# Shears



## partial2poodles (Feb 11, 2010)

You ought to try Aussie Dog shears. They are at all the major groooming shows and they have this incredible deal going ALL THE TIME. If you pay cash, you can pick any 3 for $99. I have never gone looking for them on-line but the reason I suggested them is they often have large finger holes. My husband helps me occasionally and his hands fit those holes with no planstic inserts. My other groomer friends love them for their durability with getting a lot of fur off quickly and staying sharp a long time. A sharpener told me he was very impressed with the steel that is used in them. They also have a slightly higher priced line that is titanium coated and they are that bluish/purplish color. But I just bought a medium length straight and curve and a little 3 inch pair of face scissors when I went to Intergroom


----------



## Olie (Oct 10, 2009)

These were recommended to me by "the stars" and they work great and affordable. They come with the round rubber rings that can be removed for a thicker finger. I got the set of straight and curved. 

©The Groomer's Mall - Heritage Cutlery Professional Pet and Dog Grooming Shears, Scissors, Thinners and Blenders

p2p has a good point with the size of your fingers if they are a bit larger might be a good idea to double check this. I did not think I would use the scissors as much (very amature at home trimmer) but I do once I got my hands on a nice set!

Data shown:

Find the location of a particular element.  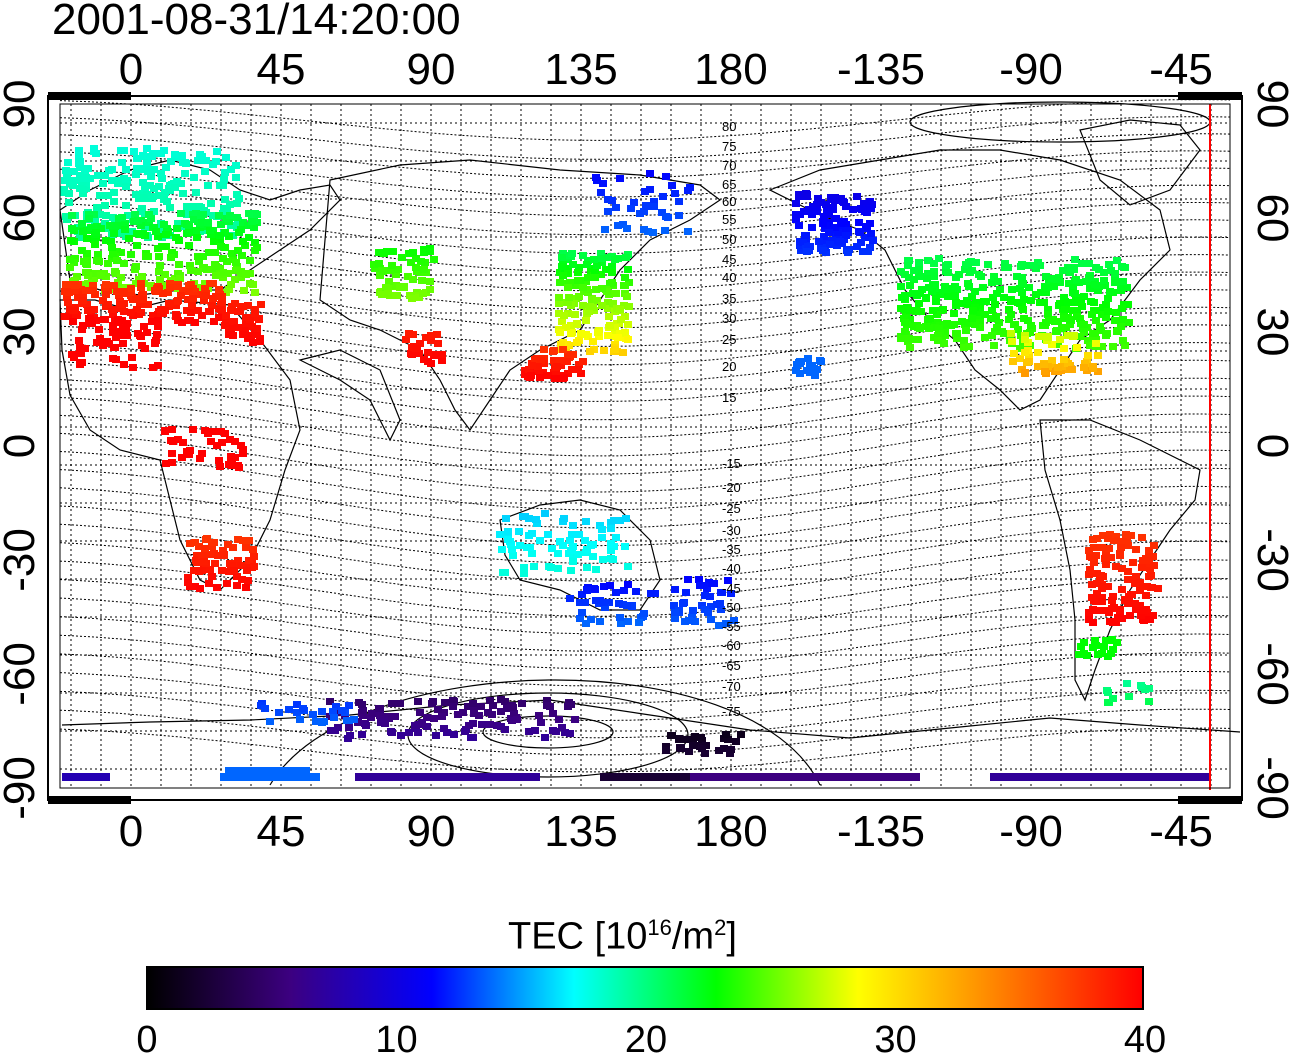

Study questions:
[1] Translate into Spanish the following sentence from the shears thread: "A sharpener told me he was very impressed with the steel that is used in them."
[2] From the shears thread, extract everything from "These were recommended" down to "straight and curved.".

Task answers:
[1] Un afilador me dijo que estaba muy impresionado con el acero que se usa en ellas.

[2]
These were recommended to me by "the stars" and they work great and affordable. They come with the round rubber rings that can be removed for a thicker finger. I got the set of straight and curved.